(Pixel coordinate grounding data)

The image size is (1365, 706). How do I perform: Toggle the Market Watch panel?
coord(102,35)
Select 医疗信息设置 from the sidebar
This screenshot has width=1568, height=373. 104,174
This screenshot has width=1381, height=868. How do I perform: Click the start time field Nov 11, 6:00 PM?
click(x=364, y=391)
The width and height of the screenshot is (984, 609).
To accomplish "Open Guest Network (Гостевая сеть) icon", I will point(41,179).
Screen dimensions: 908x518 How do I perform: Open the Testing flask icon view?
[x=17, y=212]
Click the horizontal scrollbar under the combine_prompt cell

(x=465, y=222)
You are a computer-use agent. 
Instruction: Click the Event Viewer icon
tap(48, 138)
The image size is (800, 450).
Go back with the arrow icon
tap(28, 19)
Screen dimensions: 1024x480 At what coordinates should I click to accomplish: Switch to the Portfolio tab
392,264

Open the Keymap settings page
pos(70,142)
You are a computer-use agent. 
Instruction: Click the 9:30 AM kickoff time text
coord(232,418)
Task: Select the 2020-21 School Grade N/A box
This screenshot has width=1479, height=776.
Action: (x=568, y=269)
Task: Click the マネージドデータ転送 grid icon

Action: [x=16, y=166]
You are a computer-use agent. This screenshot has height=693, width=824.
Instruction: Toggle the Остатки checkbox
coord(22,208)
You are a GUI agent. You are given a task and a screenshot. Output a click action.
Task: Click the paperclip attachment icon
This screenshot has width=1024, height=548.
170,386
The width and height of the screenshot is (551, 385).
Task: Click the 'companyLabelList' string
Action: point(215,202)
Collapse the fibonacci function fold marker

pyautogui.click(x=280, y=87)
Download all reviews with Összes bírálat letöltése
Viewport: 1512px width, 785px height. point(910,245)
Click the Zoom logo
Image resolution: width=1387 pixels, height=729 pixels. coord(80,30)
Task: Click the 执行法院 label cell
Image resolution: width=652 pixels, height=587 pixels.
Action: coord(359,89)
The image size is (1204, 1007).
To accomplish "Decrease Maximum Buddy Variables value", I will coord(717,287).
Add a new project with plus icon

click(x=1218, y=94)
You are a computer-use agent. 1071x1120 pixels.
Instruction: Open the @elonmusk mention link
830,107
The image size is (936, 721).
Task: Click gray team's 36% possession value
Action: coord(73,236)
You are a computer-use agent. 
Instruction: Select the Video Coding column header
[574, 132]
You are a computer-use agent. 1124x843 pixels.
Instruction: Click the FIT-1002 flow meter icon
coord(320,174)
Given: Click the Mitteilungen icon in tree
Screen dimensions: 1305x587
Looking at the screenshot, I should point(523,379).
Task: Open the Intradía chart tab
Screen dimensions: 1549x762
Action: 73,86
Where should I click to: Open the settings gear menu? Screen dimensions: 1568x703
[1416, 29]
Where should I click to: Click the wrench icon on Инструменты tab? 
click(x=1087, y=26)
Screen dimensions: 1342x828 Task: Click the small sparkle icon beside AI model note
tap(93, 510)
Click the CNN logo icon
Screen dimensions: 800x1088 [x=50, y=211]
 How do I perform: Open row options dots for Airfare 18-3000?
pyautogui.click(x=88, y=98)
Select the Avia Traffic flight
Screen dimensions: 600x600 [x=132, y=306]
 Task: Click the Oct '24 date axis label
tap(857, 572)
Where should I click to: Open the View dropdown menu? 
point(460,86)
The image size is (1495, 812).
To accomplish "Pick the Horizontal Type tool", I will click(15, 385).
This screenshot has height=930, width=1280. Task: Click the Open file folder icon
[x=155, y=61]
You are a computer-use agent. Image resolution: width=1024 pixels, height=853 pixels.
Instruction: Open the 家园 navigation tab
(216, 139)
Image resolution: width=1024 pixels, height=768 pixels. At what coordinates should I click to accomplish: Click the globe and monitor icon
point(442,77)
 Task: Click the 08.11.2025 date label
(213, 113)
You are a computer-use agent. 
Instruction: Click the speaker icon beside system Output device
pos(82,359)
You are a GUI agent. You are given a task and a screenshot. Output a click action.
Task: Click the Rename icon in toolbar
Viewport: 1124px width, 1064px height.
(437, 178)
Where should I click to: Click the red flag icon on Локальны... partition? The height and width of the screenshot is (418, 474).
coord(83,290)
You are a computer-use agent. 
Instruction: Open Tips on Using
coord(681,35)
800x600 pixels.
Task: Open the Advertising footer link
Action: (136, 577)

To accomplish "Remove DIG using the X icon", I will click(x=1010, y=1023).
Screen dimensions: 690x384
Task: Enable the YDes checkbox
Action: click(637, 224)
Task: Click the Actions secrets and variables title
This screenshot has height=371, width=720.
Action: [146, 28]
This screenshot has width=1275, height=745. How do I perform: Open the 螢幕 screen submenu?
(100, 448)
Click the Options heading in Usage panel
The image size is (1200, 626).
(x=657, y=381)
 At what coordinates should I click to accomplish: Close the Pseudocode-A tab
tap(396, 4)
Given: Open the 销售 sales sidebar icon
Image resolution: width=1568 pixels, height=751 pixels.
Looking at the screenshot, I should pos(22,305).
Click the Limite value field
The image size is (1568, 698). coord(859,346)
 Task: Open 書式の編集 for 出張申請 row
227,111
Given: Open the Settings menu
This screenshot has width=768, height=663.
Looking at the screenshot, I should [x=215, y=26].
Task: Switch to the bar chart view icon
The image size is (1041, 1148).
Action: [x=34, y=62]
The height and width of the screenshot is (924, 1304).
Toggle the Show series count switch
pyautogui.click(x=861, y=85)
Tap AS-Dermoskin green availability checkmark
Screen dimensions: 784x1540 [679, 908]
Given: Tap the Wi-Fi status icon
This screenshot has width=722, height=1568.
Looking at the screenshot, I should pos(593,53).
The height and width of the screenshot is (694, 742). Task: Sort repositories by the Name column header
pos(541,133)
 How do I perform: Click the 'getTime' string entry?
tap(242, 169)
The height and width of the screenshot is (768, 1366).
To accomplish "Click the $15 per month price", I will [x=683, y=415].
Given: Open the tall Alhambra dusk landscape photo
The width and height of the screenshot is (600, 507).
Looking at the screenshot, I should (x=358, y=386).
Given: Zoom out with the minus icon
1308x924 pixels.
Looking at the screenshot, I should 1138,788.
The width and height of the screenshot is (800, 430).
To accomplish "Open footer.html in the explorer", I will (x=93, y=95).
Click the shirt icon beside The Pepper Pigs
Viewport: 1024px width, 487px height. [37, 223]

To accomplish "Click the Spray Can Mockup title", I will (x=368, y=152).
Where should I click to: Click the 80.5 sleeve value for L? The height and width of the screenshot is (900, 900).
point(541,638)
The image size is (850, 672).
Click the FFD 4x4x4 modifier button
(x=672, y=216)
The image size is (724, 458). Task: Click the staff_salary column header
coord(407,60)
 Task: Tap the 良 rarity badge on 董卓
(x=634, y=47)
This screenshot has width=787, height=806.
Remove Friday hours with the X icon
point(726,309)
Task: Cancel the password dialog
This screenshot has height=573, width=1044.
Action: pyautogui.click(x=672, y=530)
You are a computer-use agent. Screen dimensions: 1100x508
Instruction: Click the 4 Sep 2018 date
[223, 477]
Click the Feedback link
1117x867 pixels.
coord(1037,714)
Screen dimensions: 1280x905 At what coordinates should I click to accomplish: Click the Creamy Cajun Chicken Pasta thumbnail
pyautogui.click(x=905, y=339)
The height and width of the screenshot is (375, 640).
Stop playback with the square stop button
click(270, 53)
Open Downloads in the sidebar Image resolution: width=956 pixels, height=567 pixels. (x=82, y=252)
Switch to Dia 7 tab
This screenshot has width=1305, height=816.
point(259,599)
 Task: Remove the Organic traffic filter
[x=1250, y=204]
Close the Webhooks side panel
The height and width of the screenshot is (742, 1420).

THE PROBLEM: Please show every line of the records that holds the word "chart".

RESPONSE FOR THIS EXERCISE:
Task: Open the Intradía chart tab
Task: Switch to the bar chart view icon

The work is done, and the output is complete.